Interactive online version: Open In Colab

Solving differential equations (ODEs) for multiple initial conditions.

Ordinary differential equations (ODEs) find applications in various fields, including epidemiology, physics, chemistry, banking, and more. Oftentimes, an ODE system requires integration for multiple initial conditions while keeping parameters constant. Additionally, typical datasets often contain missing values, exhibit different durations, and have irregularly spaced data points. This tutorial expands upon the previous Predator-Prey Model tutorial to address these challenges. We will:

  1. Define ODEs and the probabilistic model.

  2. Generate synthetic datasets with imperfections.

  3. Perform parameter estimation using the MCMC algorithm.

[ ]:
#!pip install -q numpyro@git+https://github.com/pyro-ppl/numpyro
[2]:
import functools

import matplotlib.pyplot as plt

import jax
from jax.experimental.ode import odeint
import jax.numpy as jnp
from jax.random import PRNGKey

import numpyro
import numpyro.distributions as dist
from numpyro.infer import MCMC, NUTS, Predictive, init_to_sample

# Numerical instabilities may arise during ODE solving,
# so one has sometimes to play around with solver settings,
# change solver, or change numeric precision as we do here.
numpyro.enable_x64(True)

Model

Let’s start by defining our differential equations, dz_dt, and the probabilistic model, model. The differential equations remain the same as in the Lotka-Volterra tutorial. However, notable changes are introduced in the model to accommodate multiple initial conditions simultaneously. We begin by sampling initial conditions, z_init, and parameters, theta. Subsequently, the ODE system is solved in a vectorized form. Vectorization is achieved using jax.vmap, with the use of functools.partial for passing kwargs. Next, we sample sigma to represent measurement error. Finally, we sample the measured populations.
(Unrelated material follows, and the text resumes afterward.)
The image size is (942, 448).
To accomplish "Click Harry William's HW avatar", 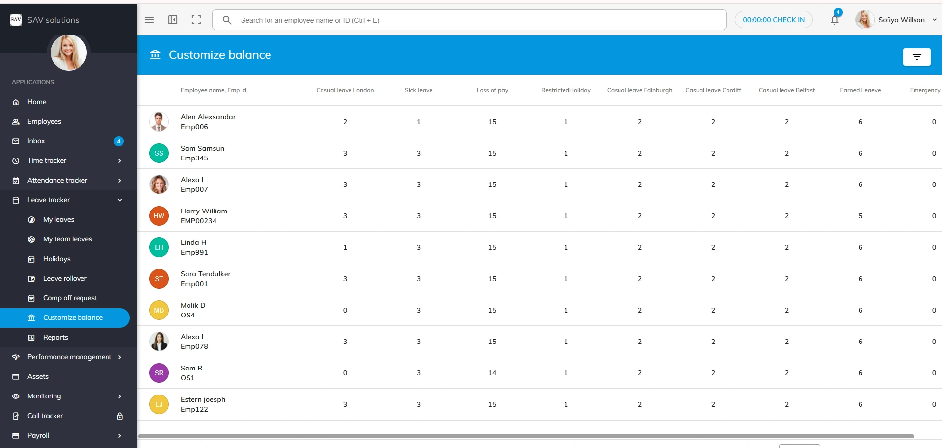I will 159,216.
Given that missing values may exist in the observed y, we mask non-finite values.

[3]:
def dz_dt(z, t, theta):
    """
    Lotka–Volterra equations. Real positive parameters `alpha`, `beta`, `gamma`, `delta`
    describes the interaction of two species.
    """
    u, v = z
    alpha, beta, gamma, delta = theta

    du_dt = (alpha - beta * v) * u
    dv_dt = (-gamma + delta * u) * v
    return jnp.stack([du_dt, dv_dt])


def model(ts, y_init, y=None):
    """
    :param numpy.ndarray ts: measurement times
    :param numpy.ndarray y_init: measured inital conditions
    :param numpy.ndarray y: measured populations
    """
    # initial population
    z_init = numpyro.sample(
        "z_init", dist.LogNormal(jnp.log(y_init), jnp.ones_like(y_init))
    )

    # parameters alpha, beta, gamma, delta of dz_dt
    theta = numpyro.sample(
        "theta",
        dist.TruncatedNormal(
            low=0.0,
            loc=jnp.array([1.0, 0.05, 1.0, 0.05]),
            scale=jnp.array([0.2, 0.01, 0.2, 0.01]),
        ),
    )

    # helpers to solve ODEs in a vectorized form
    odeint_with_kwargs = functools.partial(odeint, rtol=1e-6, atol=1e-5, mxstep=1000)
    vect_solve_ode = jax.vmap(
        odeint_with_kwargs,
        in_axes=(None, 0, 0, None),
    )

    # integrate dz/dt
    zs = vect_solve_ode(dz_dt, z_init, ts, theta)
    # measurement errors
    sigma = numpyro.sample("sigma", dist.LogNormal(-1, 1).expand([2]))
    # measured populations
    if y is not None:
        # mask missing observations in the observed y
        mask = jnp.isfinite(jnp.log(y))
        numpyro.sample("y", dist.LogNormal(jnp.log(zs), sigma).mask(mask), obs=y)
    else:
        numpyro.sample("y", dist.LogNormal(jnp.log(zs), sigma))

Dataset

For the purpose of this tutorial, we will utilize synthetic datasets generated by sampling from the previously defined model. To emulate the non-ideal properties of real-life datasets, we will introduce missing values, varying durations, and irregular spacing between timepoints. It’s important to note that JAX works with vectorized and compiled calculations, requiring datasets to have the same length. In our case, although we have different spacing, we maintain the same number of points. If it’s not the case one can use jnp.pad to extend all datasets to the same length with dummy fill values, which can later be masked.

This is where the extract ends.